## TEXTO
= = = = =
Expresa únicamente que el derecho deberá ser aplicado de acuerdo con su
propio sentido. Se trata del principio de juridicidad o legalidad, que por esencia
propia es inmanente a todo ordenamiento jurídico, no interesando que tal
ordenamiento sea justo o injusto.
5
La aplicación del principio de igualdad a las relaciones entre trabajo y producto
del mismo conduce a la exigencia de que a igual trabajo corresponde igual
participación en los productos. Esta es, según Karl Marx la justicia subyacente
del orden capitalista, el supuesto "igual derecho"de este sistema económico. En
verdad se trata de un derecho desigual, pues no tiene en cuenta las diferencias
de capacidad de trabajo que existen entre los hombres, no siendo por lo tanto
un derecho justo sino injusto. El mismo monto de trabajo que produce un
obrero fuerte y diestro y un individuo débil e incapaz es sólo en apariencia
igual: cuando los dos reciben por su trabajo la misma cantidad de producto, se
entrega a ellos algo igual por algo desigual. La verdadera igualdad y por ende,
la verdadera justicia, no la aparente, se logra únicamente en una economía
comunista, donde el principio fundamental es: de cada uno según sus
capacidades, a cada uno según sus necesidades.
Aplicado este principio a un sistema económico, cuya producción, vale decir, su
fin último, está regulado sistemáticamente por una autoridad central, de
inmediato surge una pregunta: ¿cuáles son las capacidades de cada uno, para
qué tipo de trabajo es apto y qué quantum de trabajo puede pretenderse que
realice de acuerdo a sus capacidades naturales? Es obvio que semejante
cuestión no cabe se resuelva conforme a la opinión de cada cual sino que se
hará mediante un órgano de la comunidad creado a tal efecto y de acuerdo a
normas generales establecidas por la autoridad social. A la vista de esto se
presenta otro interrogante: ¿cuáles son las necesidades que pueden ser
satisfechas? Sin ninguna hesitación, aquellas a cuyo contentamiento asiste el
sistema de producción planificado, esto es, dirigido por una autoridad central. A
pesar de que Marx afirma que en la sociedad comunista del futuro "la fuerza de
producción debe aumentar" y que "todas las fuentes de riqueza social fluirán
plenamente", la selección de necesidades que el proceso de producción social
ha de preocuparse en contentar planificadamente y la determinación de cuál es
la medida en que deben satisfacerse dichas necesidades no deben quedar al
libre arbitrio de cada uno. Será competencia de la autoridad social resolver esta
cuestión, de acuerdo con principios generales. En consecuencia, vemos que el
principio comunista de justicia presupone —tal como la fórmula "a cada cual lo
suyo"— una respuesta del orden social positivo a la pregunta que fundamenta
su aplicación. Y, por cierto, este orden social —tal como en el caso de la
fórmula "a cada cual lo suyo"— no es un orden cualquiera sino que está
perfectamente determinado. Sin embargo, nadie está en condiciones de prever
el modo en que funcionará el orden social comunista de efectivizarse en un
lejano futuro, ni la manera en que se resolverán las cuestiones fundamentales
para la aplicación del principio comunista de justicia.
= = = = =
## EXTRACTOS DE REGISTROS
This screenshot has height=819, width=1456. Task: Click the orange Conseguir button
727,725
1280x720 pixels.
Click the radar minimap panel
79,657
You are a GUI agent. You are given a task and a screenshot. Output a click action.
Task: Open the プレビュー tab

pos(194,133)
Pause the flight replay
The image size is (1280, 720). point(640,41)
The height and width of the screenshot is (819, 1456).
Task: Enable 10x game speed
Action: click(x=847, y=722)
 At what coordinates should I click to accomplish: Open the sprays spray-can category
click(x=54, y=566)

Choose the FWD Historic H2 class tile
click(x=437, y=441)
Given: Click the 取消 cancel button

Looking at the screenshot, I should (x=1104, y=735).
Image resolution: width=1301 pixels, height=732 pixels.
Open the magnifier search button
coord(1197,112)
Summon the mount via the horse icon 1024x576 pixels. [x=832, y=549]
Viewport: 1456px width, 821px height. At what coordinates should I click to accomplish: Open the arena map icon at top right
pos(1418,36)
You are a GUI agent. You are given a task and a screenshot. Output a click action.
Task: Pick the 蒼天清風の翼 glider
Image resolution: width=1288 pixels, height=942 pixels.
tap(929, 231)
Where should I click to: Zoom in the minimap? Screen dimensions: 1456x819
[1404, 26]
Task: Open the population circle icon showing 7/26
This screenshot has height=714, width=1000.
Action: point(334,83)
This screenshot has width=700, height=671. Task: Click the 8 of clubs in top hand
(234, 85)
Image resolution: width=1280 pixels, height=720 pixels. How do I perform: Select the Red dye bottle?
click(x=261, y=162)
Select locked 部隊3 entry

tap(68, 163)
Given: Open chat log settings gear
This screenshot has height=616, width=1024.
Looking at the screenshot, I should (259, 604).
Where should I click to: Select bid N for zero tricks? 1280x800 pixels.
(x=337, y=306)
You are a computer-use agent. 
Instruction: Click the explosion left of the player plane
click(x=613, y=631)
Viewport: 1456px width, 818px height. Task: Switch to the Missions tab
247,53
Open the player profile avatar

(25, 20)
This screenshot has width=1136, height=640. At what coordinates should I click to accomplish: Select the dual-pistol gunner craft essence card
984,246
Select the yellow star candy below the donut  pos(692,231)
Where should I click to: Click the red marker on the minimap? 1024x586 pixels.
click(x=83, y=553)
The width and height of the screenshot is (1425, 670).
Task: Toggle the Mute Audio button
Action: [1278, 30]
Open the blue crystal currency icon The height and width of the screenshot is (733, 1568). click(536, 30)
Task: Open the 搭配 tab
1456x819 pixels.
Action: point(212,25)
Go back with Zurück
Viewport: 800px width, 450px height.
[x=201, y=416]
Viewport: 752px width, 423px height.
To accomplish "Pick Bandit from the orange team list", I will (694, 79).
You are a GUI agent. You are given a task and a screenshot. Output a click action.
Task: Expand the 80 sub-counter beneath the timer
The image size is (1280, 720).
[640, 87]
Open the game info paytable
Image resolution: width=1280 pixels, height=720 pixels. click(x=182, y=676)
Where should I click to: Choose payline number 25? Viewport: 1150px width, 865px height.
= = = = =
## TAREAS PENDIENTES
1. ¿Puedes resumir en dos oraciones el texto sobre el principio comunista de justicia?
2. ¿Qué expresiones aparecen entre comillas en el texto sobre el principio comunista de justicia? Enumera cada una una sola vez.
3. Prosigue el texto sobre el principio comunista de justicia a partir de su última oración.

## RESPUESTAS POR TAREA
1. Según Marx, el supuesto igual derecho del orden capitalista es en verdad un derecho desigual e injusto, porque no tiene en cuenta las diferencias de capacidad de trabajo entre los hombres, y la verdadera justicia solo se logra en una economía comunista que da a cada uno según sus necesidades y pide de cada uno según sus capacidades. Pero decidir cuáles son las capacidades de cada uno y qué necesidades deben satisfacerse corresponde a la autoridad social conforme a normas generales, y nadie puede prever cómo funcionará ese orden comunista ni cómo resolverá esas cuestiones.

2.
- "igual derecho"
- "la fuerza de producción debe aumentar"
- "todas las fuentes de riqueza social fluirán plenamente"
- "a cada cual lo suyo"

3.
De tomarse en cuenta estos hechos, el principio comunista de justicia —en la
medida que éste aspire a ser considerado tal— acaba en la norma: de cada cual
según sus capacidades reconocidas por el orden social comunista, a cada cual
de acuerdo a las necesidades determinadas por ése orden social. Que este
orden social reconozca las capacidades individuales respetando la idiosincrasia
de cada quien y que garantice la satisfacción de toda necesidad de manera que
en la armónica comunidad constituida por dicho orden coexistan la totalidad de
los intereses colectivos e individuales y, por ende, la libertad individual
ilimitada, pertenece al terreno de la ilusión utópica. Es la típica utopía de una
futura edad dorada, de una situación paradisíaca en que —como Marx
profetizaba— sería dejado atrás no sólo "el estrecho horizonte del derecho
burgués" sino también (puesto que no existiría ningún conflicto de intereses), el
amplio horizonte de la justicia.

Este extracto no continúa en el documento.